(Stored data entries)
┌──
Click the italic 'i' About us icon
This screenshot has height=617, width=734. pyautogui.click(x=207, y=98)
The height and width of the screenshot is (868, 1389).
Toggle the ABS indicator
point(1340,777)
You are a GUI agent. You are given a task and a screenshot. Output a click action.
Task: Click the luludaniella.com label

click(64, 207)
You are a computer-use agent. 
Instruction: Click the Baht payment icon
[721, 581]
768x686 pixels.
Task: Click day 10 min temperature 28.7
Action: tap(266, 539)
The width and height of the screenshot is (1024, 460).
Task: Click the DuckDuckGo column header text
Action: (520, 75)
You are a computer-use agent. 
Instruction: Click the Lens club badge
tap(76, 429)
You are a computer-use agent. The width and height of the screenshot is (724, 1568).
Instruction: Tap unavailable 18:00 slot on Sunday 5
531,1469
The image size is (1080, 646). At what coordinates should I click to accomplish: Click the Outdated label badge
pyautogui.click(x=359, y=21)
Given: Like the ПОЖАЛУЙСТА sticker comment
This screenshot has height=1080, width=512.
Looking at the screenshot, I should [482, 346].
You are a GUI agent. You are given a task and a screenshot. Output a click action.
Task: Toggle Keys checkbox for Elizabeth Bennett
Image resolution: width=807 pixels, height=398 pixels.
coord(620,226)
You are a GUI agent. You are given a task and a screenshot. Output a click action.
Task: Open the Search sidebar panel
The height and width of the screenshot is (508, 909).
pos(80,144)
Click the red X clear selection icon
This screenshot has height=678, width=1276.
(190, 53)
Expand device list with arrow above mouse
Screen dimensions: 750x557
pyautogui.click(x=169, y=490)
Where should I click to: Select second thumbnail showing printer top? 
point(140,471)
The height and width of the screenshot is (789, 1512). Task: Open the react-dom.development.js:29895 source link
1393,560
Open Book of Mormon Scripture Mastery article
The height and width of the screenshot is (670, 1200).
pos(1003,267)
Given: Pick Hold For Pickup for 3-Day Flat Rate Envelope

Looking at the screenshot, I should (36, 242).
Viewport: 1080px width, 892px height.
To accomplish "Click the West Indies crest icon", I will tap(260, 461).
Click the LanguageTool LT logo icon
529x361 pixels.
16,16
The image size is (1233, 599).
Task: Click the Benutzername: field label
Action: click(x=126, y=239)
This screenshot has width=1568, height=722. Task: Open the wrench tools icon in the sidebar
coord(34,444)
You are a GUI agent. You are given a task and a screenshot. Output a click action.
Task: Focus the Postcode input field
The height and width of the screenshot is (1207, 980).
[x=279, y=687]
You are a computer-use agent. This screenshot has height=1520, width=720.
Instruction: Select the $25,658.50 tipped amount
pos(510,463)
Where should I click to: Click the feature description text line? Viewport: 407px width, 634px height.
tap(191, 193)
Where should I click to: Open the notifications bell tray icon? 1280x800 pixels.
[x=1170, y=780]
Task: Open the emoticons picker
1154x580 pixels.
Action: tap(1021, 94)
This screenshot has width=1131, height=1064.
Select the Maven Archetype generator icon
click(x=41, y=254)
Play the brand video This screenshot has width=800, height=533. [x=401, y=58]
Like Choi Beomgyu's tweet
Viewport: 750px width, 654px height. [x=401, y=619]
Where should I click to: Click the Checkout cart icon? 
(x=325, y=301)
└──
> _Work request_: When the word "computer" shows up in a line of the entries, pull that line out.

> _Answer box_:
You are a computer-use agent. 
You are a computer-use agent. 
You are a computer-use agent. The width and height of the screenshot is (724, 1568).
You are a computer-use agent. This screenshot has height=1520, width=720.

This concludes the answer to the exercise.